* AIM OF THE TASK *
Copy nothing from the entries below except the lines from the one containing "Give the validation message a thumbs down" through the one containing "Click info icon", and copy those exactly.

Stored items:
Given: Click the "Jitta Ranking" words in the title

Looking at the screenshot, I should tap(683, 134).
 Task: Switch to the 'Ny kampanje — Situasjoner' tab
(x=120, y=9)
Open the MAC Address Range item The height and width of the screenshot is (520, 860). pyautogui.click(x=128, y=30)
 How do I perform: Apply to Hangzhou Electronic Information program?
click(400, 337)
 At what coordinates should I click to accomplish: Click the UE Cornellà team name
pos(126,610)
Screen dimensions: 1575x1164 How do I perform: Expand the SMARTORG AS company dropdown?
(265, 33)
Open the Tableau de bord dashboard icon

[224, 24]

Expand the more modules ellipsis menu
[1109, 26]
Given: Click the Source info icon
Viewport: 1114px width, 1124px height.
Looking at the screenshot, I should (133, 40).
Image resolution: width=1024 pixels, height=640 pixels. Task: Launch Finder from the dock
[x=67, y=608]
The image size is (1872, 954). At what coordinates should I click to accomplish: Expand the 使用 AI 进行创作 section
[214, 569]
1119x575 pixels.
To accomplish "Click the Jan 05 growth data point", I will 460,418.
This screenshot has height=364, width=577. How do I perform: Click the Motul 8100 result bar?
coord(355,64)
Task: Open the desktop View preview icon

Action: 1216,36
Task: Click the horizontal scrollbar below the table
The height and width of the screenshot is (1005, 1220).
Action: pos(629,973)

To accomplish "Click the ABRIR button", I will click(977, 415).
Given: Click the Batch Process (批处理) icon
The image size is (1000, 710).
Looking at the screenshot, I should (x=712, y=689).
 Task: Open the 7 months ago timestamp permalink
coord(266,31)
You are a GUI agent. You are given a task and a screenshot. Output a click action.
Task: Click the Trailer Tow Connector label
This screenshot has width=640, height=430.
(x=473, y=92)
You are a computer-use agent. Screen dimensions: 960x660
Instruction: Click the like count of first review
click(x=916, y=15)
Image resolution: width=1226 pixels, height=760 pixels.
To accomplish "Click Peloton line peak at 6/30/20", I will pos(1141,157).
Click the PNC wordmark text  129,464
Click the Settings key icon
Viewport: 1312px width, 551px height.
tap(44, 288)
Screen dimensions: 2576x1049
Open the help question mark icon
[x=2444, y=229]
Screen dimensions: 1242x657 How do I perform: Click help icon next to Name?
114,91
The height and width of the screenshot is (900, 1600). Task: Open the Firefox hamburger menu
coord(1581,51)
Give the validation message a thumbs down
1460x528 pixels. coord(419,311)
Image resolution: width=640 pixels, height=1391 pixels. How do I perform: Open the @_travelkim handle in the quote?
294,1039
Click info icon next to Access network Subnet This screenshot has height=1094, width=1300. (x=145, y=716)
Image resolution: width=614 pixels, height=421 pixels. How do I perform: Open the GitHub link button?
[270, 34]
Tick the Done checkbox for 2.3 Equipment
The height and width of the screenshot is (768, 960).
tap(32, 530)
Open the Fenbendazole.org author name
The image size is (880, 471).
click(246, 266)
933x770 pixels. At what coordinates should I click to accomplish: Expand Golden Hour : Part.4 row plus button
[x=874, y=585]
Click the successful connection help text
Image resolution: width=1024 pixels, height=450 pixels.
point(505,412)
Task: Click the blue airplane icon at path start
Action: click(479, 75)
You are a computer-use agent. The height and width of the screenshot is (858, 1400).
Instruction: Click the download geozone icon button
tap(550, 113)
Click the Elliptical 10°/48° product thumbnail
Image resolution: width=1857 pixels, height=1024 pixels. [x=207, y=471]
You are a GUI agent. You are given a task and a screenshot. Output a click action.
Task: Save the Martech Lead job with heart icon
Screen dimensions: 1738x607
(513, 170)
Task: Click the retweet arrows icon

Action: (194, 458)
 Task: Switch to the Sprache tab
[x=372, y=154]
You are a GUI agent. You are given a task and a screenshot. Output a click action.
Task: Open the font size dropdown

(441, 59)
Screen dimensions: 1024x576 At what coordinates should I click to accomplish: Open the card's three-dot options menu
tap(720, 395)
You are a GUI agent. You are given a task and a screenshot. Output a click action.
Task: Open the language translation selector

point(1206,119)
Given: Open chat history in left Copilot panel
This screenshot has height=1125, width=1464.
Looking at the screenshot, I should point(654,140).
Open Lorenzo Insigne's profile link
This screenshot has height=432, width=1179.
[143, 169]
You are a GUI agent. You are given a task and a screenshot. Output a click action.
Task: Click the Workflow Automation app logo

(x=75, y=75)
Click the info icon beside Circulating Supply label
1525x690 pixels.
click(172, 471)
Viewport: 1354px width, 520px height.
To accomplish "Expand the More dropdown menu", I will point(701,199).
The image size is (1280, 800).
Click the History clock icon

* RESPONSE BELOW *
Give the validation message a thumbs down
1460x528 pixels. coord(419,311)
Image resolution: width=640 pixels, height=1391 pixels. How do I perform: Open the @_travelkim handle in the quote?
294,1039
Click info icon next to Access network Subnet This screenshot has height=1094, width=1300. (x=145, y=716)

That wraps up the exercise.